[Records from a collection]
---------------
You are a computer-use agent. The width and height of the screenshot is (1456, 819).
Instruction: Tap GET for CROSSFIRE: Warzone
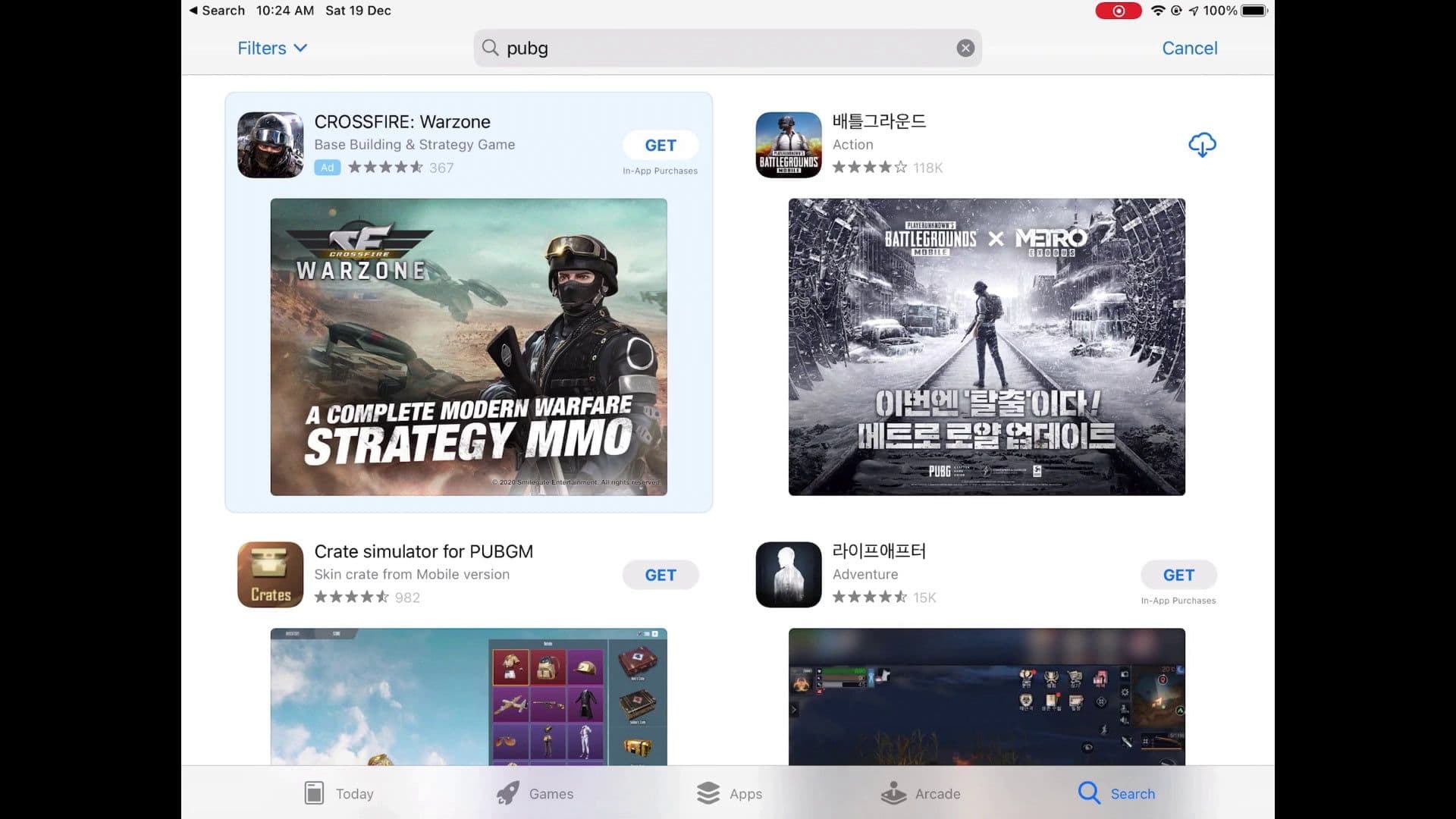pos(661,145)
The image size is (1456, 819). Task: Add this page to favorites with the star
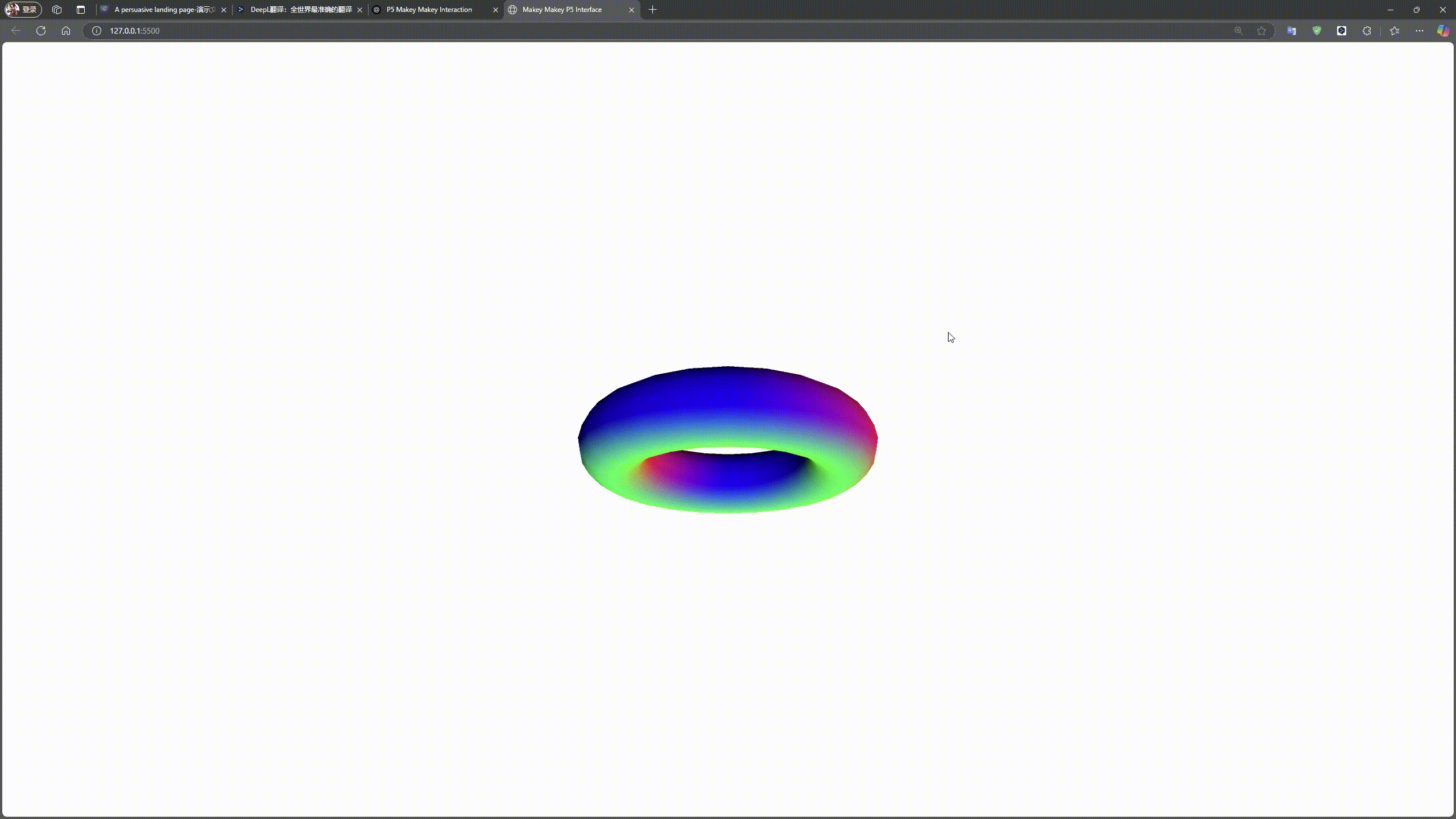click(1261, 31)
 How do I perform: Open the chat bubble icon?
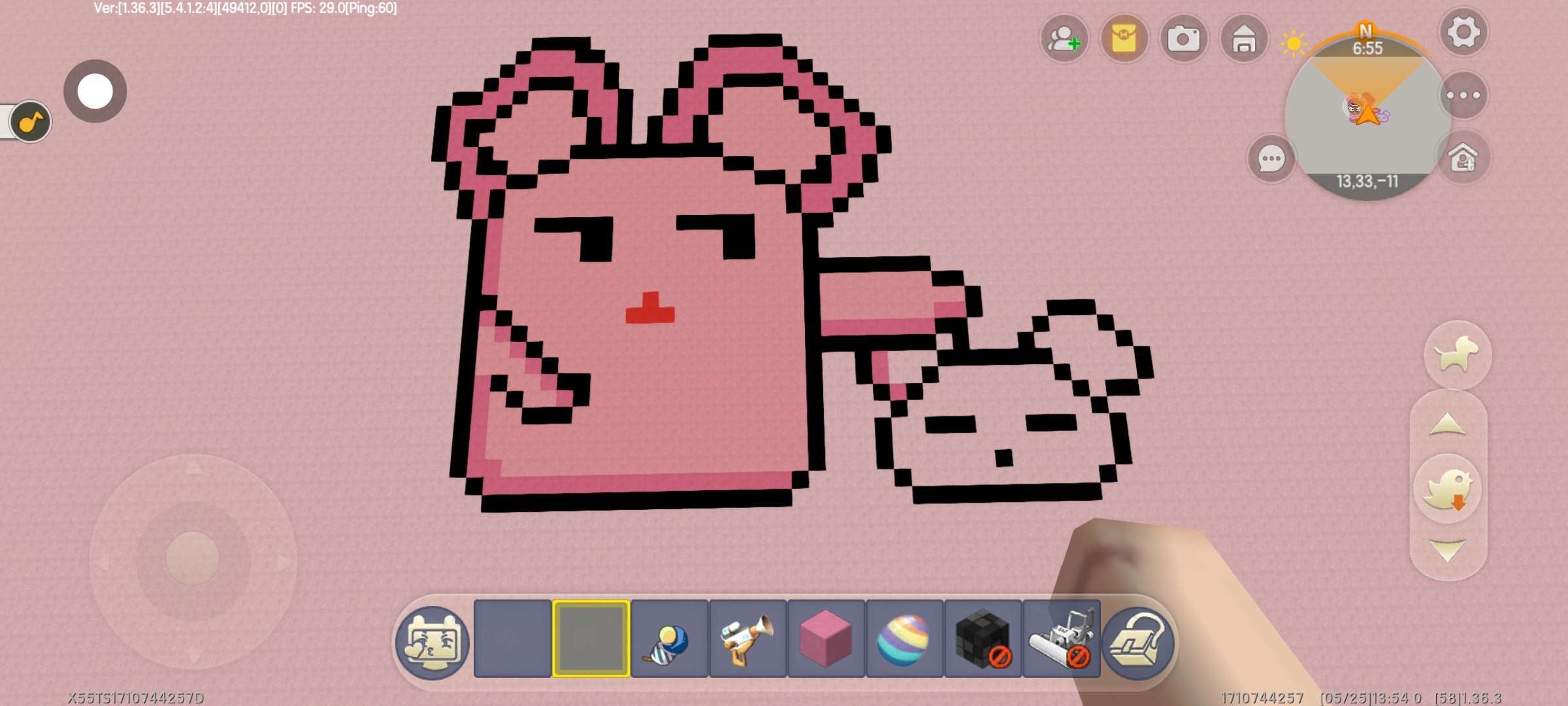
---------------
Exactly reproduce each entry, but drop the pictures.

You are a computer-use agent. The width and height of the screenshot is (1456, 819).
Instruction: Tap GET for CROSSFIRE: Warzone
pos(661,145)
The image size is (1456, 819). Task: Add this page to favorites with the star
click(1261, 31)
 How do I perform: Open the chat bubble icon?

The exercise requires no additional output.